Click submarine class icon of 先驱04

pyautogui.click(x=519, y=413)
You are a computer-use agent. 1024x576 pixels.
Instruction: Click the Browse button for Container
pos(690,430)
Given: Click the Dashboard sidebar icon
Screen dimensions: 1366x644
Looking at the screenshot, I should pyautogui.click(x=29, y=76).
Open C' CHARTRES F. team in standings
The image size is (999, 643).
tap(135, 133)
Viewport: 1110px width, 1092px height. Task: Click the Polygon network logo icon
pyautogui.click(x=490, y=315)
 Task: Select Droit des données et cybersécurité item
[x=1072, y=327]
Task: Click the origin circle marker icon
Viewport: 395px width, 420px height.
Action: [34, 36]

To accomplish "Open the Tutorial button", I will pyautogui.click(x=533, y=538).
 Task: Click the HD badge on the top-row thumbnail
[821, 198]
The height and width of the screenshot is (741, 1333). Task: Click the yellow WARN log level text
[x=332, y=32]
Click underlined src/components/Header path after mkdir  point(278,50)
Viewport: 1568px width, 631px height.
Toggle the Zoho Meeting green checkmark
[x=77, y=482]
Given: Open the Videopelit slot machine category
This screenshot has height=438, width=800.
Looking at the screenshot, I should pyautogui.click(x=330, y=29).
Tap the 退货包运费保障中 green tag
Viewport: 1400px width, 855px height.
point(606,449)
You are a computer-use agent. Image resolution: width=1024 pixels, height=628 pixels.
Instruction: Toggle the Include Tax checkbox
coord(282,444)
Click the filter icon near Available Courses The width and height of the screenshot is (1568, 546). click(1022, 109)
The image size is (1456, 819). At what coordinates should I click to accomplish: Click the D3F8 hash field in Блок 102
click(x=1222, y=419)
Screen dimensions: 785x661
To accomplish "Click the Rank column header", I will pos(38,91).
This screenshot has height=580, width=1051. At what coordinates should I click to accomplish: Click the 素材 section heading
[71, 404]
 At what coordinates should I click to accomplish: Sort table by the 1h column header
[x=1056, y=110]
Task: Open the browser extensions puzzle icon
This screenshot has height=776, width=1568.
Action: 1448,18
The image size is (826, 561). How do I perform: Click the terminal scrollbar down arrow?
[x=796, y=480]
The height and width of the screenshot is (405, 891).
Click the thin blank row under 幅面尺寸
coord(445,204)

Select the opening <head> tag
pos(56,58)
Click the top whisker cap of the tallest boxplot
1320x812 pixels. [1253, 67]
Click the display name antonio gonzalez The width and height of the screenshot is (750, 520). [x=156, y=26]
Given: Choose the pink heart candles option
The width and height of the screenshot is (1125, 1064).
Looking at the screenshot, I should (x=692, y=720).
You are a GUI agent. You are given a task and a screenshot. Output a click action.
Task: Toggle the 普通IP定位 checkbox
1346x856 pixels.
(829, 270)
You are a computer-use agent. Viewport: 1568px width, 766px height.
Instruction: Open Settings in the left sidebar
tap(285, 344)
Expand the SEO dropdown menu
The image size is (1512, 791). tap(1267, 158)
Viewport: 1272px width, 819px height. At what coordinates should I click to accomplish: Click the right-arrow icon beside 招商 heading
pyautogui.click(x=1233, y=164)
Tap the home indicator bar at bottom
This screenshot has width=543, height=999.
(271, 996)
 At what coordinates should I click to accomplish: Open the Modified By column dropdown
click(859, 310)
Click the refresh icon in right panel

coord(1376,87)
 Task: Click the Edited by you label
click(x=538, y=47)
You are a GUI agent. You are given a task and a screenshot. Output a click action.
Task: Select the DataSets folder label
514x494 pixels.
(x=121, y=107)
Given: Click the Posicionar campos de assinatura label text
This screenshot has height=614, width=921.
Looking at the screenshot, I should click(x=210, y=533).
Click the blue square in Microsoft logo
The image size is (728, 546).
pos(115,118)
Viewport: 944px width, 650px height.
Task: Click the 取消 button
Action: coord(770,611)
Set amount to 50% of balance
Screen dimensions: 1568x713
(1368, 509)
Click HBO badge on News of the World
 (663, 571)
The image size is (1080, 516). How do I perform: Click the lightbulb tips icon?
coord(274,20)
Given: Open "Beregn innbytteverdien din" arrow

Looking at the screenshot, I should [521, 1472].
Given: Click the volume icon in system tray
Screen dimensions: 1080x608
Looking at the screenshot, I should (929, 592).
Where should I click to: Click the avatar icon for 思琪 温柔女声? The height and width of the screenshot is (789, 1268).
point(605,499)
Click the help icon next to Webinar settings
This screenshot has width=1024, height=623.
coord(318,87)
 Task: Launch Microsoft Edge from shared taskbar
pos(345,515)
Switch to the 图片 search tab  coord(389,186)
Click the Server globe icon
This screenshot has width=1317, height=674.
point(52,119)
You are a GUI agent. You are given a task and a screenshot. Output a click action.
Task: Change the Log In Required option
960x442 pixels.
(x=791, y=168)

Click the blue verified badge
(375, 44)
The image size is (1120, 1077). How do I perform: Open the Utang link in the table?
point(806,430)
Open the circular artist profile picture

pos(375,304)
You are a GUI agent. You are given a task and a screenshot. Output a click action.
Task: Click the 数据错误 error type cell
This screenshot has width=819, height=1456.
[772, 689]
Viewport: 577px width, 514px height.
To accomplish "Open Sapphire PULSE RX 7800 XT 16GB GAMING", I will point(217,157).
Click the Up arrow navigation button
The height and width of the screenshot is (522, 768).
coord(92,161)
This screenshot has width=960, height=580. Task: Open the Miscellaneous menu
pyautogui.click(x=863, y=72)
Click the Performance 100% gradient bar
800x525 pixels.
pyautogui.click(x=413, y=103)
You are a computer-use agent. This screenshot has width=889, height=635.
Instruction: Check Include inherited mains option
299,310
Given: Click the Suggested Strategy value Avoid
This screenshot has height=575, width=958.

_Task requirements_
Each line of the entries above that contains "will" is to be copied.

_Output for this exercise_
To accomplish "Open the Tutorial button", I will pyautogui.click(x=533, y=538).
To accomplish "Click the Rank column header", I will pos(38,91).
To accomplish "Open Sapphire PULSE RX 7800 XT 16GB GAMING", I will point(217,157).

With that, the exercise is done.